Tutto d’un tratto, un sommesso calpestio richiamò la sua attenzione verso un vicolo che si spalancava a destra, tra i tetti levitanti di due file di costruzioni conservate sotto l’inarrestabile avanzata del deserto. Si affrettò a nascondersi dietro una parete un po’ più alta e gettò un’occhiata angosciata in direzione di quella viuzza, adocchiando quattro figure che procedevano strisciando i piedi sulla sabbia – quattro uomini, uno di loro era ferito e si reggeva sulle spalle dei compagni. Erano loro, si convinse dal primo istante. Non potevano che essere loro. Quello ferito doveva essere il tizio che era entrato nella tenda di Nicolas, quasi sicuramente. Aveva sentito gli altri parlottare a bassa voce, quella notte, e dagli sporadici frammenti di conversazione che aveva udito gli era parso di capire che soltanto Nicolas era riuscito a metterne uno fuori combattimento, mentre il resto del gruppetto fuggiva. Era per questo, si disse ora, che Nicolas gli era venuto incontro per primo, la sera precedente: perché il senso di colpa gli mormorava all’orecchio che così come era riuscito a sottrarsi al pericolo forse avrebbe potuto salvare la vita anche a Nicole.

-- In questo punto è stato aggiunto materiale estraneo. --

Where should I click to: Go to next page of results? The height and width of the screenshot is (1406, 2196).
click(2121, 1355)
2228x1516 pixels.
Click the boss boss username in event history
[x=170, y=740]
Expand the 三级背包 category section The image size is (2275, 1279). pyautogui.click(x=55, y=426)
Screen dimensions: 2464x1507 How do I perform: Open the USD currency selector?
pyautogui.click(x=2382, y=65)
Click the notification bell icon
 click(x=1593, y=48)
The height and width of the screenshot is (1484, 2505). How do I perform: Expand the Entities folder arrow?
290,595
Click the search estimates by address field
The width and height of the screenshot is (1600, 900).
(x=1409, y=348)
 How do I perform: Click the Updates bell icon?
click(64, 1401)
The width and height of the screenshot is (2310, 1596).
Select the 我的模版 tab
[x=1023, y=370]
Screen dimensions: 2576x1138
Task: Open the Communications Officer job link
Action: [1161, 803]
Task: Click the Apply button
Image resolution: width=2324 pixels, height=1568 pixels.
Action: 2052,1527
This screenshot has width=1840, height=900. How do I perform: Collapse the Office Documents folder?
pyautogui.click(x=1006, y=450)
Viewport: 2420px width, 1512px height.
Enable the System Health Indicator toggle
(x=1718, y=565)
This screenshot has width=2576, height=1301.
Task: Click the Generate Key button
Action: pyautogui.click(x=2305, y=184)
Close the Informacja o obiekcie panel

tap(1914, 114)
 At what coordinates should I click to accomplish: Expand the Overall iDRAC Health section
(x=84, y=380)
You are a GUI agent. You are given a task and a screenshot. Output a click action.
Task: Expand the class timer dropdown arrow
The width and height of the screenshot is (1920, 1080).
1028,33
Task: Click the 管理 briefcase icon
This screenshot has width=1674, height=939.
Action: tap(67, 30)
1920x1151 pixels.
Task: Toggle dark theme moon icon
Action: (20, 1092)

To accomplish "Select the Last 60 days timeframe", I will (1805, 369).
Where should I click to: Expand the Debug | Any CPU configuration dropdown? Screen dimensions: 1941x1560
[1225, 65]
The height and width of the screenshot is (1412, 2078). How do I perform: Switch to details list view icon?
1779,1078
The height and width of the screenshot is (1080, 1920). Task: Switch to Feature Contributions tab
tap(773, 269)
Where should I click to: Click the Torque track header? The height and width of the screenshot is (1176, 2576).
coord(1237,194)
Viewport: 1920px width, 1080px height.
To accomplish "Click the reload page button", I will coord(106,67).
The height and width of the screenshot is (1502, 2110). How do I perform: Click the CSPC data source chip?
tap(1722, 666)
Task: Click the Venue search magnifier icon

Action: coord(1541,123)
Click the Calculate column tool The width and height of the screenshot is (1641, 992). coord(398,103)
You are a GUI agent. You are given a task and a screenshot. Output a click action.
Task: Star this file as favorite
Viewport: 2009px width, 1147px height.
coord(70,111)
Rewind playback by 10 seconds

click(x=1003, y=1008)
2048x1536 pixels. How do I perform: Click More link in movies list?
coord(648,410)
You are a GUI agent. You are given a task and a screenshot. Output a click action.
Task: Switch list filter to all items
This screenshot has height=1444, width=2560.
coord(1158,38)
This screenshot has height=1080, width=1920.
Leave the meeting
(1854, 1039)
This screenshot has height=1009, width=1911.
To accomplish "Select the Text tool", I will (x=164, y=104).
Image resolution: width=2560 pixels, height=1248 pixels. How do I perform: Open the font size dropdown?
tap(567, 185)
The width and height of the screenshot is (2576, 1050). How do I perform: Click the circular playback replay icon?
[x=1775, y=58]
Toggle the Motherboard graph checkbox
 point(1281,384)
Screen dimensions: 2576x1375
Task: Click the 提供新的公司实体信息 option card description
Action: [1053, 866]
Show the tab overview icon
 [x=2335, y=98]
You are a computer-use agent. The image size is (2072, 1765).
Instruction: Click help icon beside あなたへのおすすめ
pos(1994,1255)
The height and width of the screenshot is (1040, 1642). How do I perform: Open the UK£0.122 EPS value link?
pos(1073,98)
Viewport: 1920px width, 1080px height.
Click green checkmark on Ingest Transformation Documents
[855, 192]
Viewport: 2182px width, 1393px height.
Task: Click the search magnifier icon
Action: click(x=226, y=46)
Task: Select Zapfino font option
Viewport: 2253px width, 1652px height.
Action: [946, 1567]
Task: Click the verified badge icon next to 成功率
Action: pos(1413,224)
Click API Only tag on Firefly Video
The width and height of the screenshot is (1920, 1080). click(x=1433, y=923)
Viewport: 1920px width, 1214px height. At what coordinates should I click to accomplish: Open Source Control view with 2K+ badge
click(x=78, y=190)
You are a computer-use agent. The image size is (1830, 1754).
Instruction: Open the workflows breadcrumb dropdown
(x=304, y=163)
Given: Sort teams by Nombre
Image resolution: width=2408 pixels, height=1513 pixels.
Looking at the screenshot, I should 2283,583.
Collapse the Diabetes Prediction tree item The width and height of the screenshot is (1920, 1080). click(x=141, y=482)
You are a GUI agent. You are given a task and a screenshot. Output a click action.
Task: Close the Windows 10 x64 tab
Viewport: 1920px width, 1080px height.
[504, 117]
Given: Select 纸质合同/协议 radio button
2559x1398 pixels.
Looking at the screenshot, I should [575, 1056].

Estrasse la pistola dalla cintura, lentamente, e verificò che la sicura fosse stata rimossa. Adagio, per non fare rumore, si chinò sulla sabbia e fece scivolare fuori dal risvolto dei jeans il pugnale che teneva legato al polpaccio, la lama scintillante e ricurva che pareva un malefico ghigno quando i raggi del sole la facevano risplendere.
Uscì allo scoperto, alle spalle dei quattro uomini che arrancavano lungo la via, e li seguì senza farsi notare, a distanza di sicurezza, finché non entrarono in un grosso grattacielo che ancora spuntava per qualche piano dal terreno, introducendosi attraverso una finestra che venne immediatamente richiusa.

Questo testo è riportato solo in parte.